• [EXCERPT TO READ]:
=====

Histograms Of Oriented Gradients for Human Detection, N. Dalal & B. Triggs
This is one of the very first papers I have ever read and have fully implemented. One of the reasons why I like this paper so much is…
This is one of the very first papers I have ever read and have fully implemented. One of the reasons why I like this paper so much is because it doesn’t use any ‘trendy’ machine learning algorithms that we are so accustomed to- yes, NO neural nets! Moreover, it is one of the last examples where the feature extraction tools were hand-crafted by the researchers themselves which reminds us just how powerful these ML algorithms are.
Before the rise of the era of end-to-end training, researchers had to analyze the data set very carefully, and use classical image processing algorithms to extract relevant features and train a classifier based on those features. With very little variance over the type of classifier they could pick, the researchers focused on improving the hand crafted feature extraction methods to achieve higher accuracies. This particular paper we will analyze today bases its analysis on image gradients and histograms.

=====

• [GOALS]:
(a) According to the review of the HOG paper, what does the paper base its analysis on?
(b) In the review of the HOG paper, why did researchers before end-to-end training concentrate on improving hand-crafted feature extraction methods?
(c) Please carry on the review of the HOG paper past its last sentence.
The listing after this plays no part in the work here.

=====

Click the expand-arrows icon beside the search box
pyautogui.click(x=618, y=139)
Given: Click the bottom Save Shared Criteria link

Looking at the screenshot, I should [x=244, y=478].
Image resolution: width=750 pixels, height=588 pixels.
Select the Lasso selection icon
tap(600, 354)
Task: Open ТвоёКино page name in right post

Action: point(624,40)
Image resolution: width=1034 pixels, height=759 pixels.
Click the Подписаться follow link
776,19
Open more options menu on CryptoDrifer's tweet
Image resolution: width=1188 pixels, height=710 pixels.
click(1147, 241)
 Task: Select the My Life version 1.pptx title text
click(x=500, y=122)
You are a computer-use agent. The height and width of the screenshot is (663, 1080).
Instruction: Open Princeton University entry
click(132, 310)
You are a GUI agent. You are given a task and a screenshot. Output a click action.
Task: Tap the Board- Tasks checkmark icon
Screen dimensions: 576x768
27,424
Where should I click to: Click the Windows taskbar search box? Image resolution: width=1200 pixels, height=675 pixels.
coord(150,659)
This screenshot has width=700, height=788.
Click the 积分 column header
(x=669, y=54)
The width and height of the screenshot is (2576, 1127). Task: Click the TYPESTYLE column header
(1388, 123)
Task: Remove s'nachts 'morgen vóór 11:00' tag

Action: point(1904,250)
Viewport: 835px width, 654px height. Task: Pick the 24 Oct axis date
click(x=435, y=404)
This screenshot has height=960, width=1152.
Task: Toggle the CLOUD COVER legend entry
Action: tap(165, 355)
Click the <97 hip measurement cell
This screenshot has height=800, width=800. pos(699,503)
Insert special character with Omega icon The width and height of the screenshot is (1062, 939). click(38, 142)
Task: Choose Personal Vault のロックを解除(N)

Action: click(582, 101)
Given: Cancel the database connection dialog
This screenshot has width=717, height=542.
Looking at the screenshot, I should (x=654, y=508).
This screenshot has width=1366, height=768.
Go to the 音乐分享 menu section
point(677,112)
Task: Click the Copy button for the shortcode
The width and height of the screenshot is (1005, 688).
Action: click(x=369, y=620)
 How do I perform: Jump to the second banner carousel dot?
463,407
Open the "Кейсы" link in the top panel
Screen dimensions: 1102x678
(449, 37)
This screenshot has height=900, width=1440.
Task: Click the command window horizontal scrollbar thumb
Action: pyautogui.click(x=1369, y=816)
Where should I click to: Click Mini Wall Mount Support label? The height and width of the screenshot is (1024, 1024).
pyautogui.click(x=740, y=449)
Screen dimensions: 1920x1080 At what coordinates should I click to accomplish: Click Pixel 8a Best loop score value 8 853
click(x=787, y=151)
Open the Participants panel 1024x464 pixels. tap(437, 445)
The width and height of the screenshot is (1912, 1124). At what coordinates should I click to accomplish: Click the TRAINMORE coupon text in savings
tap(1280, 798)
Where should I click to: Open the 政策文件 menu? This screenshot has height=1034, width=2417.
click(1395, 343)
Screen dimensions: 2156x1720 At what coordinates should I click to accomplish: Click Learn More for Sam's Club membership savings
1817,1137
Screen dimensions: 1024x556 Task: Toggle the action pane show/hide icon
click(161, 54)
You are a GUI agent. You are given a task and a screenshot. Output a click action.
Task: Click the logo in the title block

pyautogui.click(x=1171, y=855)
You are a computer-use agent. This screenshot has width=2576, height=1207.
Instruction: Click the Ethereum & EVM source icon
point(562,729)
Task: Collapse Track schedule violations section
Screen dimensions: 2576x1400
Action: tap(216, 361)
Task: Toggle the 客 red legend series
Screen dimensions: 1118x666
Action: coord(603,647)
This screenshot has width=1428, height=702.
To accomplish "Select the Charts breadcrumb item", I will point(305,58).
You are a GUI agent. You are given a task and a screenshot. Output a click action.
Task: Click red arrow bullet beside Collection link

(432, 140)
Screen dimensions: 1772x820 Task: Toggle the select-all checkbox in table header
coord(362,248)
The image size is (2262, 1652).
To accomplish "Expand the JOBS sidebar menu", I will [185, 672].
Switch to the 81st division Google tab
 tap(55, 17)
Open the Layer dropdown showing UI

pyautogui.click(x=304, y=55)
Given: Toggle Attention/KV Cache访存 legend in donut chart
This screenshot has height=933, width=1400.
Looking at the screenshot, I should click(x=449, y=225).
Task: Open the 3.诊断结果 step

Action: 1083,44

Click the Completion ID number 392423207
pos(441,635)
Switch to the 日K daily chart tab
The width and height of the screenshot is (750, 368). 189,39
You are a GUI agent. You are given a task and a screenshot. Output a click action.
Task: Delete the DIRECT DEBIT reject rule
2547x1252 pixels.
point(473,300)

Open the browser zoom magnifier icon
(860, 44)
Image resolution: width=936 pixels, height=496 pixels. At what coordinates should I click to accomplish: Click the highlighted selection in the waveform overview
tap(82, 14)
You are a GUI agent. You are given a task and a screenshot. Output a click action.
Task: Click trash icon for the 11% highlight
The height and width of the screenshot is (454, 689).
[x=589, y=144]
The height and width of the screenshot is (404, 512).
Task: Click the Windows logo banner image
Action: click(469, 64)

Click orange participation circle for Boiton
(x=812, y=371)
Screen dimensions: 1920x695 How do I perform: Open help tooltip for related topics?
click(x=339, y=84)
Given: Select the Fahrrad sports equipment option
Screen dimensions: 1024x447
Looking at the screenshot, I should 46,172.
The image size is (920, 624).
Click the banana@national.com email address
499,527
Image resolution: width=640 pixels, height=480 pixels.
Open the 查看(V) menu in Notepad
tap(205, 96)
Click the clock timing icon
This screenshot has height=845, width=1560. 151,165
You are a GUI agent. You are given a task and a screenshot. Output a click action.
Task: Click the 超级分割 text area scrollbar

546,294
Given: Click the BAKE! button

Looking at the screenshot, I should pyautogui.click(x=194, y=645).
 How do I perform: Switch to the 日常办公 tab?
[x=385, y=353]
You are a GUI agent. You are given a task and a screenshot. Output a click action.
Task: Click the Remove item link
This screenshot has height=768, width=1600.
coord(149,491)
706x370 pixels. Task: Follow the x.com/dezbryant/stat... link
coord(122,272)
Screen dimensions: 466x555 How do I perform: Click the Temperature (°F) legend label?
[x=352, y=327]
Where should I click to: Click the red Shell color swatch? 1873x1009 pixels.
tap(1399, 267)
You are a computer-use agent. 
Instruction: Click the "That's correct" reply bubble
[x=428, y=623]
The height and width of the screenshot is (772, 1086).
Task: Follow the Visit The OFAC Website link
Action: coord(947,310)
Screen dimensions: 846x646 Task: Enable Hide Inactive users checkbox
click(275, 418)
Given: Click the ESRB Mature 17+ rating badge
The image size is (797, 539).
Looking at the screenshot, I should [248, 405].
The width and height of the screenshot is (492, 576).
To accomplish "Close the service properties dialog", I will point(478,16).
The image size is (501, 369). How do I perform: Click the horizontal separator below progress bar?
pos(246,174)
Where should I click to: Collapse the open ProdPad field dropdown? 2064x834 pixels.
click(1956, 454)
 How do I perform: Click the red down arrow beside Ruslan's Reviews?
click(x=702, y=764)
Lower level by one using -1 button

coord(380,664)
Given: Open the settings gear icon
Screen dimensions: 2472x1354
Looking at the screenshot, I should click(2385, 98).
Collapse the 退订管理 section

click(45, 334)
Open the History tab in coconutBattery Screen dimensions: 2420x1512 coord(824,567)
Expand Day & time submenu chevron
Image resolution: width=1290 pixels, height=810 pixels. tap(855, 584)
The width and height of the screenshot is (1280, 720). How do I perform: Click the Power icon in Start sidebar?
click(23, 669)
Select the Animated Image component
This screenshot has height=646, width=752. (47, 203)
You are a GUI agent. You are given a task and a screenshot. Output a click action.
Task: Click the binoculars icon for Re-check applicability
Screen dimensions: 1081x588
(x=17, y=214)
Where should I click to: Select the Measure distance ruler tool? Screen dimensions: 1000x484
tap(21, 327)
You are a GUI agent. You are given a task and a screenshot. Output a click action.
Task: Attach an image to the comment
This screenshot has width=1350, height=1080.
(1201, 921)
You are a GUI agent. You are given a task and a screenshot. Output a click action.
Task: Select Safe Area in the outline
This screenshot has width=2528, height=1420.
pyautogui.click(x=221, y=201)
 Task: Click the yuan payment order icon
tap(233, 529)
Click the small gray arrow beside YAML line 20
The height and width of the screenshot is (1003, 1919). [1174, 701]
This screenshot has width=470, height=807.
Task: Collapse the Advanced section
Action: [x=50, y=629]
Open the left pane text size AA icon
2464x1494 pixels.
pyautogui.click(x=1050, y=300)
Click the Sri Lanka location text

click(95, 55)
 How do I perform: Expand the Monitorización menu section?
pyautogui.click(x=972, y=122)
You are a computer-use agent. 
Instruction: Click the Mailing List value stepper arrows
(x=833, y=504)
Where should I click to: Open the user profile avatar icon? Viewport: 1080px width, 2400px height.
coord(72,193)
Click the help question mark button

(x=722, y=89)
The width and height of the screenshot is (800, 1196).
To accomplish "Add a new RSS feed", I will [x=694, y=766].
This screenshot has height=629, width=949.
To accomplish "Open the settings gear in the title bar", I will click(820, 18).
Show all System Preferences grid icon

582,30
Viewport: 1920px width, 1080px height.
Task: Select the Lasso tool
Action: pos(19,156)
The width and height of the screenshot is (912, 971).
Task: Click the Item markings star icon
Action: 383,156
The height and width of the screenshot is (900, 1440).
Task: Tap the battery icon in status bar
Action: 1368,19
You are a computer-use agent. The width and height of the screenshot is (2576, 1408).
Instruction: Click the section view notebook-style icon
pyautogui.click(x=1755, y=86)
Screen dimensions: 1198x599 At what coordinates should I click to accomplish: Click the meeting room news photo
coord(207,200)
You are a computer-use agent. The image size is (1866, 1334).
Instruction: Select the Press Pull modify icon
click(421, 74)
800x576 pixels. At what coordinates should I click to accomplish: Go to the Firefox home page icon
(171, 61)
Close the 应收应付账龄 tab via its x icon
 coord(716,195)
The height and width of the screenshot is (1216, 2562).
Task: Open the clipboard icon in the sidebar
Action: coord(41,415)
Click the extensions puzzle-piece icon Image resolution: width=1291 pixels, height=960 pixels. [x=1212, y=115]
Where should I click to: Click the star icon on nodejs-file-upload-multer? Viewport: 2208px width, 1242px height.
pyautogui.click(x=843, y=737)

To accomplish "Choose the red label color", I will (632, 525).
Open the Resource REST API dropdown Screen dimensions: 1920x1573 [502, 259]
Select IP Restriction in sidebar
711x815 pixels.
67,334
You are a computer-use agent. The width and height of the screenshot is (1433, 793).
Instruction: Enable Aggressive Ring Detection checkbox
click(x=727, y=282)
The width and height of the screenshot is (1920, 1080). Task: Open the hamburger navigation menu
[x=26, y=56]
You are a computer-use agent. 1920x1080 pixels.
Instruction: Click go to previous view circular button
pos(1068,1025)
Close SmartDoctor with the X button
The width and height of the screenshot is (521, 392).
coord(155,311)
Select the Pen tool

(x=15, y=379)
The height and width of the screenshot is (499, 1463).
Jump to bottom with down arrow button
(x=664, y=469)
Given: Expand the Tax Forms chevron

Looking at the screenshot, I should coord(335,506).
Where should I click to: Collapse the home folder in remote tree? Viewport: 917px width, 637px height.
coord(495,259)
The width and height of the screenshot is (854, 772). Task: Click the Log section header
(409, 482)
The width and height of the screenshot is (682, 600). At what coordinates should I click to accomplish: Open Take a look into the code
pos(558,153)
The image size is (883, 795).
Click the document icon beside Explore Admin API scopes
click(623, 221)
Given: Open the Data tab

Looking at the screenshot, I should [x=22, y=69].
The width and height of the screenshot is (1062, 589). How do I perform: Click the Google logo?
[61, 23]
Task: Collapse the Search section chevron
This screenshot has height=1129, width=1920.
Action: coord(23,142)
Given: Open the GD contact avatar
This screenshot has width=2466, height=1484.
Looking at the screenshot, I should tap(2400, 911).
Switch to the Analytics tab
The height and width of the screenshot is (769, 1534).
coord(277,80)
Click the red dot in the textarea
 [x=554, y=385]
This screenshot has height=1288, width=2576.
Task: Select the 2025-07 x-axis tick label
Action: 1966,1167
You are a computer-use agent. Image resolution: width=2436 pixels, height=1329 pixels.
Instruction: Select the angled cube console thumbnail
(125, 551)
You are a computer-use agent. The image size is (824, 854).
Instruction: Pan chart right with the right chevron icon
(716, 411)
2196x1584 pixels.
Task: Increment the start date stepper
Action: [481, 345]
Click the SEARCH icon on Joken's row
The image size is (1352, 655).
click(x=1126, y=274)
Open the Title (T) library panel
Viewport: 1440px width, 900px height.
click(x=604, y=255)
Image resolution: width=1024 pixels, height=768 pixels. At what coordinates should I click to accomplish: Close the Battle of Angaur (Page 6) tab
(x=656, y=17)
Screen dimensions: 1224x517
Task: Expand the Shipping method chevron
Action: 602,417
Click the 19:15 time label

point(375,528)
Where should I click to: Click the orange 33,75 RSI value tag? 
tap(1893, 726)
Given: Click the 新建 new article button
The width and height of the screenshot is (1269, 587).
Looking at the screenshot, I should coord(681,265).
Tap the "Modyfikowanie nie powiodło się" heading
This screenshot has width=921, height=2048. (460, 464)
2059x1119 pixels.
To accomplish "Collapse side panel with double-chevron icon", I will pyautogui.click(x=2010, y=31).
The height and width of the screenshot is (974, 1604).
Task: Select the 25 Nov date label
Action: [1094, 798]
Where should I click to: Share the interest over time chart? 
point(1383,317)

=====

• [EXPECTED RESPONSES]:
(a) Image gradients and histograms.

(b) They had very little variance over the type of classifier they could pick. So they worked on the hand-crafted feature extraction methods to achieve higher accuracies.

(c)
Image Processing: Feature Sets and Gradient Vectors
Image gradients are basically the change in pixel values in x and y directions of the image. Mathematically, it is the linear sum of the x and y derivatives of an image. This type of technique forms the cornerstone of Image processing and computer vision and is most commonly used in edge detector filters. Gradients mathematically denote change- therefore an image gradient will denote change in the image in a particular direction. Therefore, every gradient vector has two pieces of information attached to it: its magnitude and direction [-π, π].
For more information on gradient vectors: http://mccormickml.com/2013/05/07/gradient-vectors/
The original Histogram of Gradients (HOG) descriptor was designed for Human Pedestrian Detection. A descriptor describes an image- a “xyz descriptor” uses xyz to describe something- eg. a HOG descriptor uses “HOG” (whatever that means) to describe an image- I will talk about “HOG” later. The data set used in the paper is the original MIT Pedestrian Data set which has over 1800 annotated human images with over 100 different poses and backgrounds. The task of the paper was to detect the pedestrians with high accuracy.
The basic idea is to extract all the relevant shape features of a pedestrian and use those to train the classifier- an image feature is a piece of information that is relevant to a classification task an can include points, edges or even objects. Features can be low level and can be grouped together to describe higher level objects in an image. After extracting these shape features, a binary classifier can be trained to classify if a given feature set is a pedestrian or not. This is the feature extraction part that had to be handcrafted in the good old days- only 10 years ago really.
But how can we decide what features should be selected from the Image to train the classifier? To understand this question thoroughly, we need to first discuss the two kind of features in an Image.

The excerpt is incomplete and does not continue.